Extracted records
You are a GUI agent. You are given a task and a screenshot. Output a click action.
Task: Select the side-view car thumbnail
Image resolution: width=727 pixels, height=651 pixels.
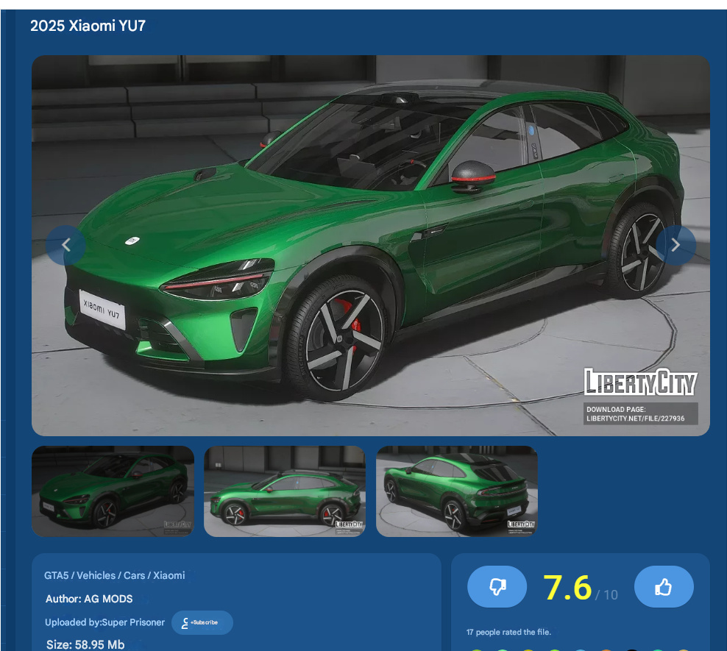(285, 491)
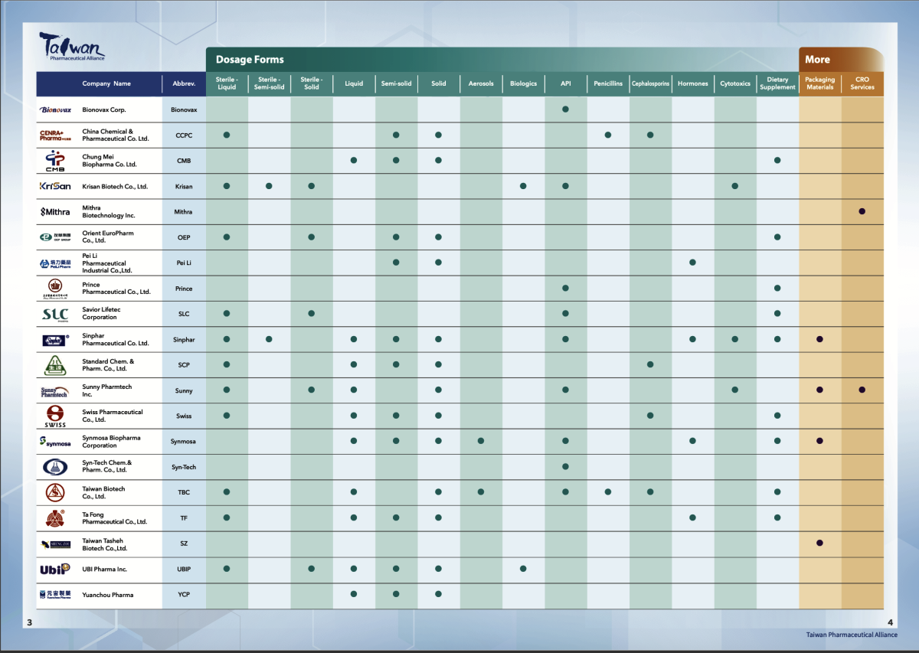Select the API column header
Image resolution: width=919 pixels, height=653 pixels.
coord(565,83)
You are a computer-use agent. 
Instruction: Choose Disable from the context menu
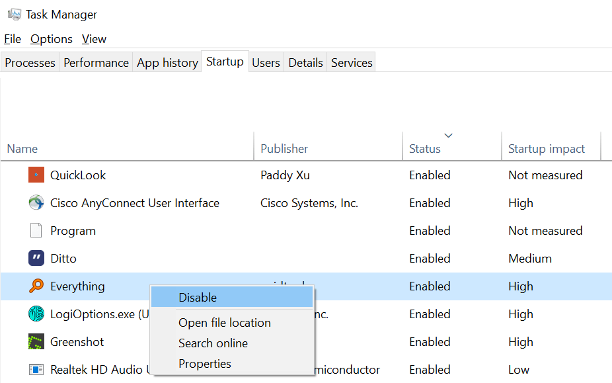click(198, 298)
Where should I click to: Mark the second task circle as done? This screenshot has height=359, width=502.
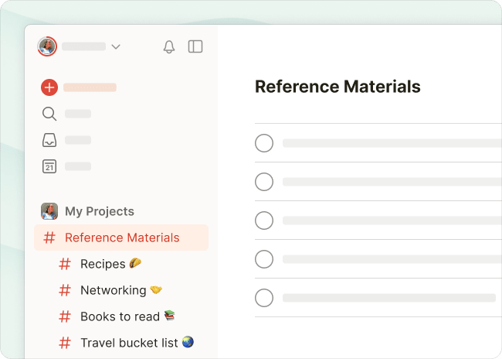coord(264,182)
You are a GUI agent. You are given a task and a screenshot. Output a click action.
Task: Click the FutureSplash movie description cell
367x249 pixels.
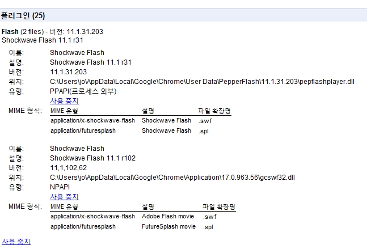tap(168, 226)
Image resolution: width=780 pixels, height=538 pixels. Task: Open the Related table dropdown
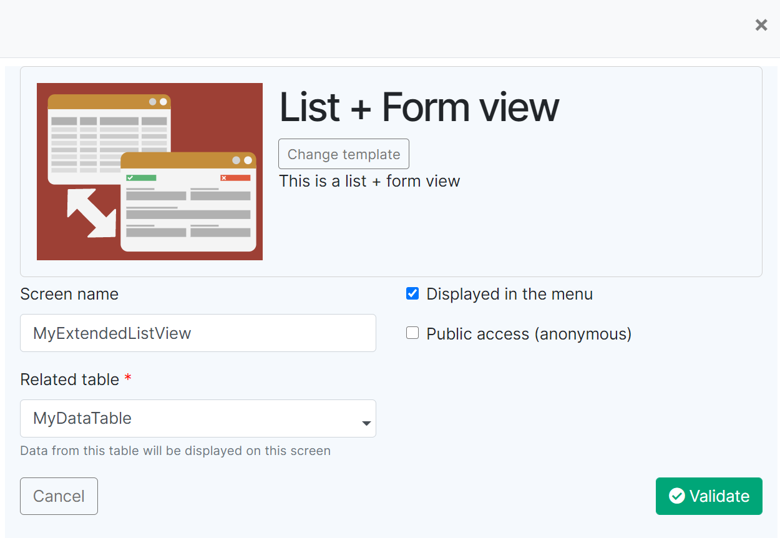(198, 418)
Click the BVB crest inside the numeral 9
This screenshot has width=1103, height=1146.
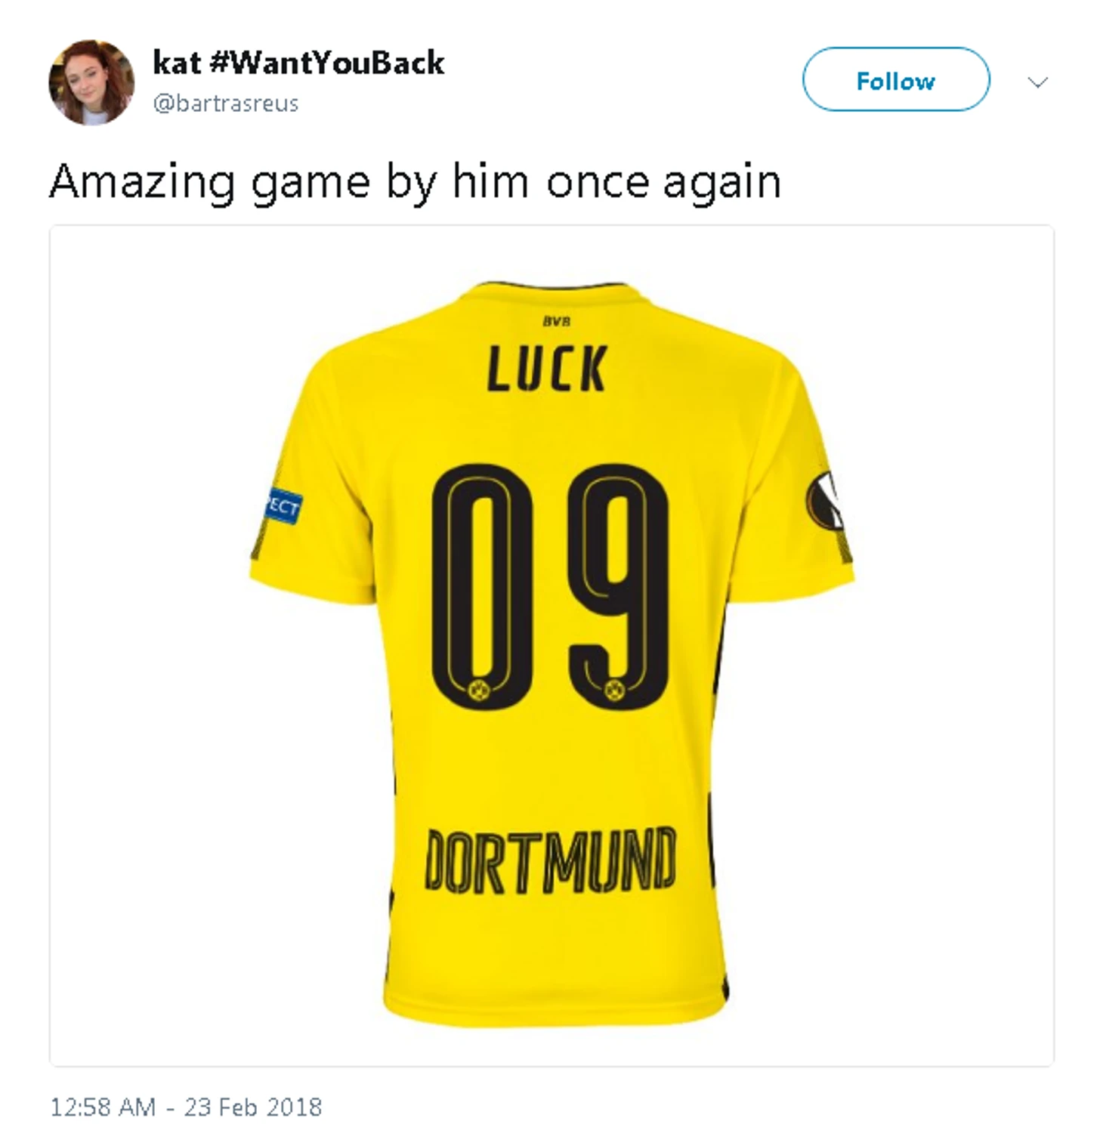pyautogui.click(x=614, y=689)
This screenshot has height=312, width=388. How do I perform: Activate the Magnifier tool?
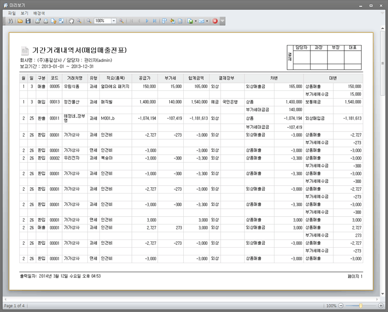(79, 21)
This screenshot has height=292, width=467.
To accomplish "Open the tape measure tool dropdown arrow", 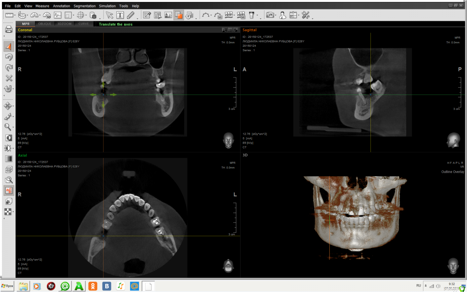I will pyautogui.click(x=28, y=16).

ABOUT THIS TASK:
The answer should consist only of the lines above from the one with "You are a computer-use agent." through the one with "Task: Click the", repeated exactly, with no pictures among them.

TASK ANSWER:
You are a computer-use agent. 
Instruction: Choose Disable from the context menu
click(198, 298)
Where should I click to: Mark the second task circle as done? This screenshot has height=359, width=502.
coord(264,182)
You are a GUI agent. You are given a task and a screenshot. Output a click action.
Task: Click the FutureSplash movie description cell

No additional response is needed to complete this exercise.